BRISTOL, Tenn. (WJHL) — After about three years untouched, Bristol, Tennessee City officials are taking steps towards the demolition of a partially constructed hotel near the heart of downtown.
The structure at 933 Shelby Street was slated to be a Holiday Inn, until part of the structure collapsed in Sept. 2020.
According to a letter from the City to developers Tenneva, LLC, the structure was deemed unsafe in January 2023. The correction order demanded that Tenneva “correct or abate” violations of the city code.
Last month, the city followed up with a demolition order, which said Tenneva did provide plans to correct its violations, “but was unable to provide a timeline for the repairs contemplated.”
“No progress or remediation of the partially collapsed abandoned construction of a structure has been made,” the letter reads.
The fallout from the collapse has been complicated for the city–and company–as Tenneva and its insurance company filed conflicting lawsuits over how much the insurance payout for the collapse should be.
“Certainly we have been aware of the challenges related to this project and there being a lot of different entities involved in trying to figure out what their path forward is going to be,” Bristol Tennessee Director of Community Relations Jon Luttrell told News Channel 11.
Luttrell said despite excitement for the project, the city had to do something about the structure, which has sat partially constructed and untouched since the debris from the collapse was cleared.

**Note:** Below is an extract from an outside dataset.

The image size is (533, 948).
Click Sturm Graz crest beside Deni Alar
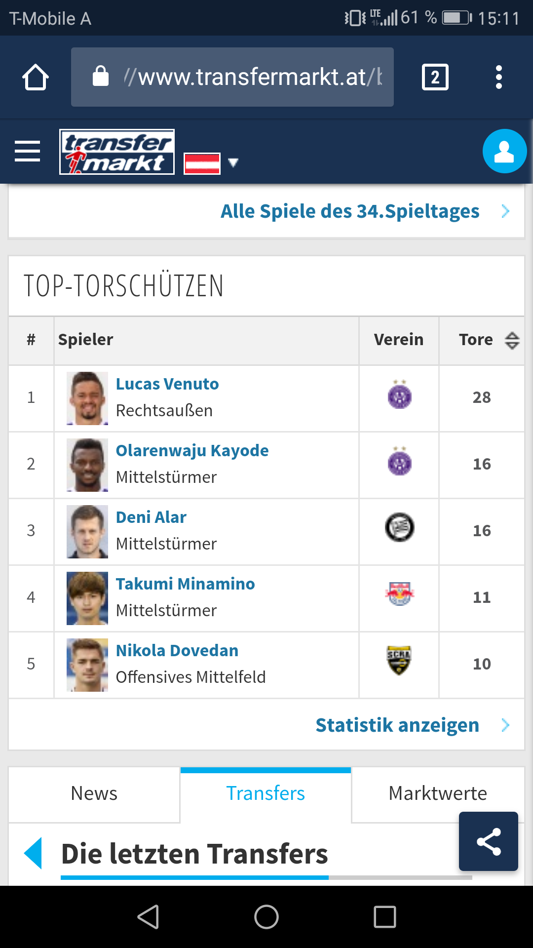(400, 527)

“As a city, our primary concern has to be for the health and safety of the community and the surrounding properties,” said Luttrell. “That’s why we’re following these steps at this point. “
Lutrell said Tenneva LLC has notified the city of its intent to appeal the demolition order, and that they’re still working to schedule a hearing.
News Channel 11 reached out to Tenneva’s lawyers for comment but has not yet received a response.
For neighbors and community leaders at the Bristol Chamber of Commerce, the potential end of the project brings up mixed emotions.
“When the project started, we were incredibly excited to see something good happening back there,” President and CEO Beth Rhinehart told News Channel 11. “We were disappointed when it did not continue to move forward and the unfortunate collapse happened, but we know that something good will happen there eventually.”
Both lawsuits involving Tenneva are scheduled for trial on Dec. 4.